Since the provided sample function is not complete (fun1
is not defined), I am using a pair of trivial functions but with a sleep
call to simulate some heavy computation:
s <- 0.1
fun_x1 <- function(x1) {
Sys.sleep(s)
2 + 0.5 * x2 -x1
}
fun_x2 <- function(x2) {
Sys.sleep(s)
3 + 0.25 * x1 -x2
}
As a baseline, we than call your code:
eps <- 0.000001
t1 <- Sys.time()
x1 <- 0
x2 <- 0
counter <- 0
repeat {
x1_old<-x1
x2_old<-x2
counter <- counter + 1
res<-uniroot(fun_x1,c(0,5),tol = 0.000001)
x1<-res$root
res_o<-uniroot(fun_x2,c(0,5),tol = 0.000001)
x2 <- res_o$root
if (abs(sum(c(x1,x2)-c(x1_old,x2_old))) < eps) {
print(c(counter,x1,x2,x1_old,x2_old))
break
}
}
#> [1] 10 4 4 4 4
t2 <- Sys.time()
print(t2 -t1)
#> Time difference of 8.089114 secs
Here it takes 10 iterations in 8s to find the common root. However, this cannot be parallelized since each step depends on the result of the previous step. We can untangle this at one point by first finding both individual roots and then updating x1
and x2
. Problem is that convergence is slower this way:
t1 <- Sys.time()
x1 <- 0
x2 <- 0
counter <- 0
repeat {
x1_old<-x1
x2_old<-x2
counter <- counter + 1
res<-uniroot(fun_x1,c(0,5),tol = 0.000001)
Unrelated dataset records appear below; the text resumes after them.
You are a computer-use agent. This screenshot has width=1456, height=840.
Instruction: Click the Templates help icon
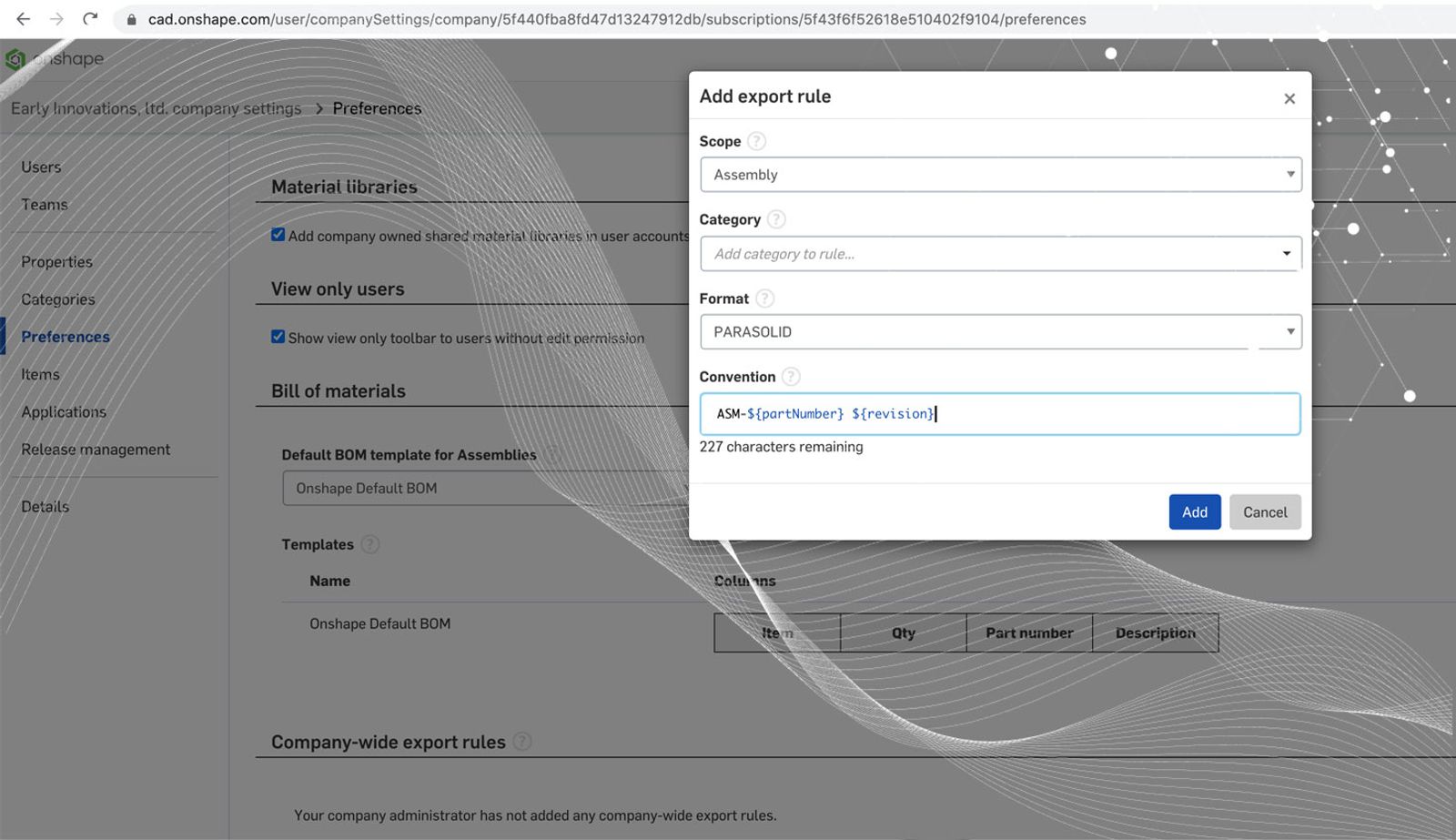tap(369, 544)
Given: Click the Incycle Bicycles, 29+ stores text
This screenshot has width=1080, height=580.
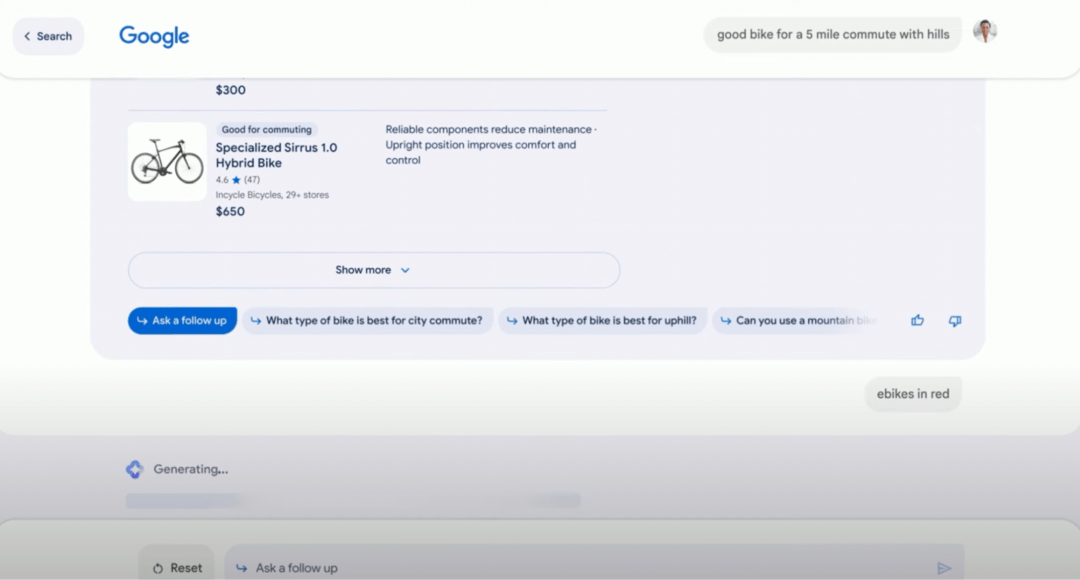Looking at the screenshot, I should tap(272, 195).
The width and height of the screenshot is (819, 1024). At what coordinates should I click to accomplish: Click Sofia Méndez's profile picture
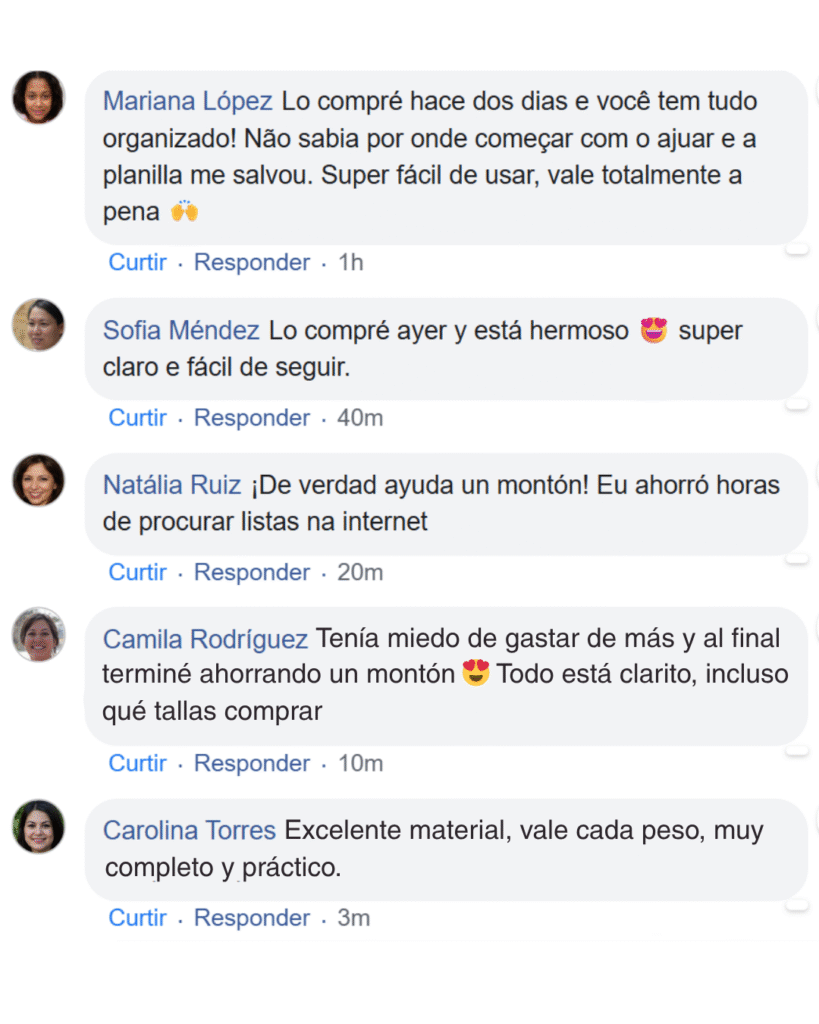click(x=38, y=325)
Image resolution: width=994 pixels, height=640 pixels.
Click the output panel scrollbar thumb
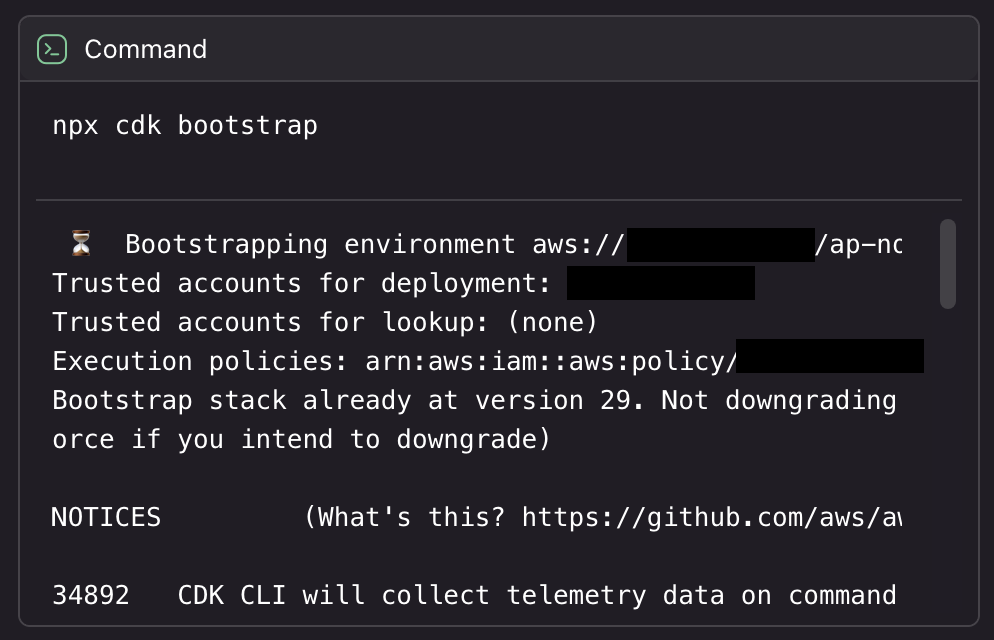tap(947, 264)
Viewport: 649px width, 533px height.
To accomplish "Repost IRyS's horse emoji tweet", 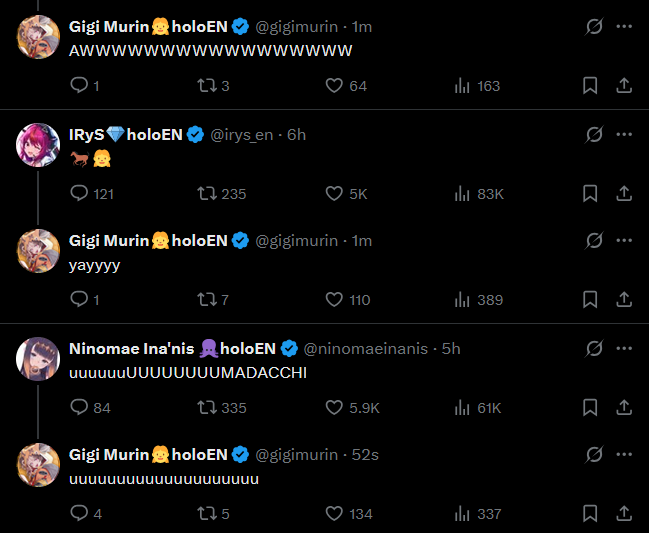I will click(x=207, y=193).
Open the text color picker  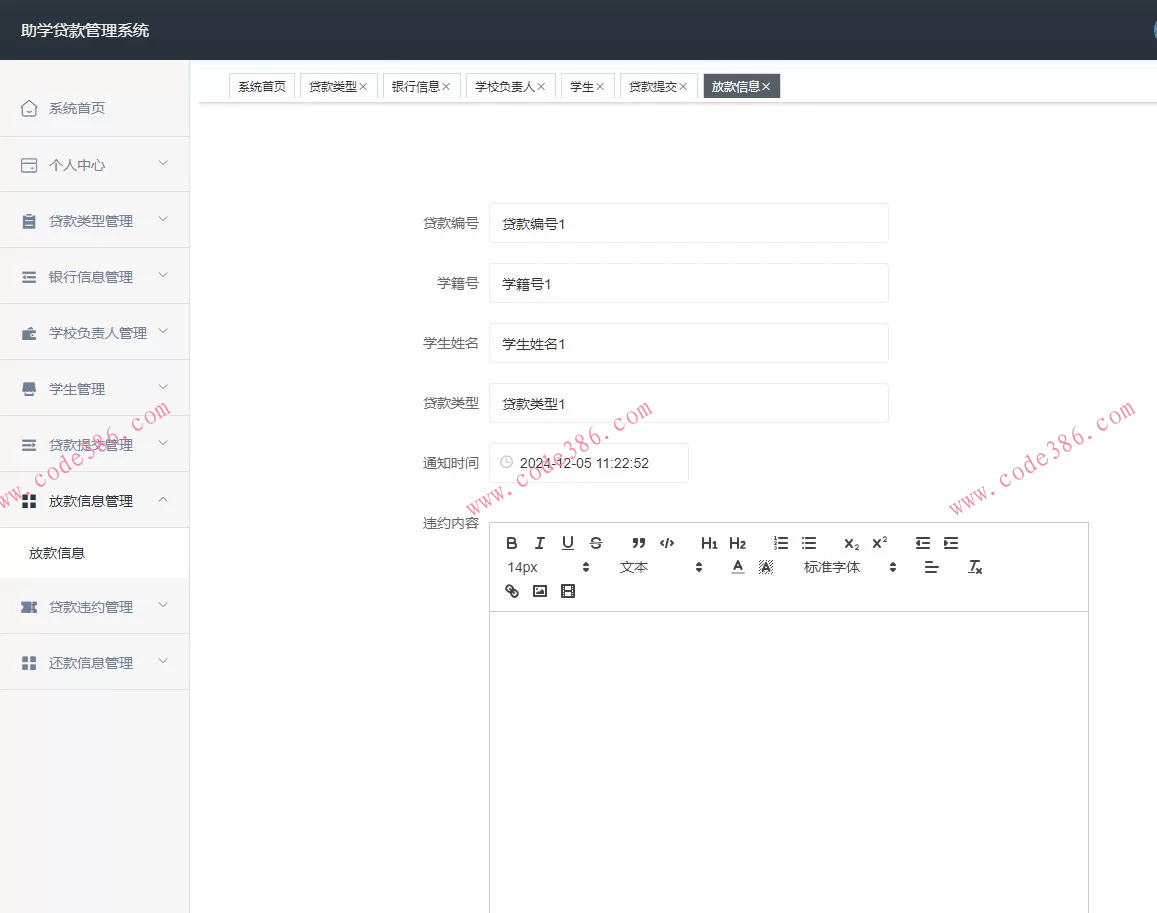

res_o<-uniroot(fun_x2,c(0,5),tol = 0.000001)
x1<-res$root
x2 <- res_o$root
if (abs(sum(c(x1,x2)-c(x1_old,x2_old))) < eps) {
print(c(counter,x1,x2,x1_old,x2_old))
break
}
}
#> [1] 16.000000 4.000000 4.000000 3.999999 4.000000
t2 <- Sys.time()
print(t2 -t1)
#> Time difference of 12.91926 secs
For my sample functions it now takes 16 iterations in almost 13s. However, this form can be parallelized since we can compute both roots in parallel using the future
package:
library(future)
plan("multiprocess")
t1 <- Sys.time()
x1 <- 0
x2 <- 0
counter <- 0
repeat {
x1_old<-x1
x2_old<-x2
counter <- counter + 1
res %<-% uniroot(fun_x1,c(0,5),tol = 0.000001)
res_o <- uniroot(fun_x2,c(0,5),tol = 0.000001)
x1 <- res$root
x2 <- res_o$root
if (abs(sum(c(x1,x2)-c(x1_old,x2_old))) < eps) {
print(c(counter,x1,x2,x1_old,x2_old))
break
}
}
#> [1] 16.000000 4.000000 4.000000 3.999999 4.000000
t2 <- Sys.time()
print(t2 -t1)
#> Time difference of 7.139439 secs
It still takes 16 iterations, but this time they are done in 7s. This is almost a factor of two faster than the previous version, i.e. there is little overhead. However, the original version is nearly as fast, since it converges faster.
You will have to try with your real functions if the speed-up from parallel execution is worth the slower convergence.
BTW, have you checked that there are no better algorithms for finding this common root?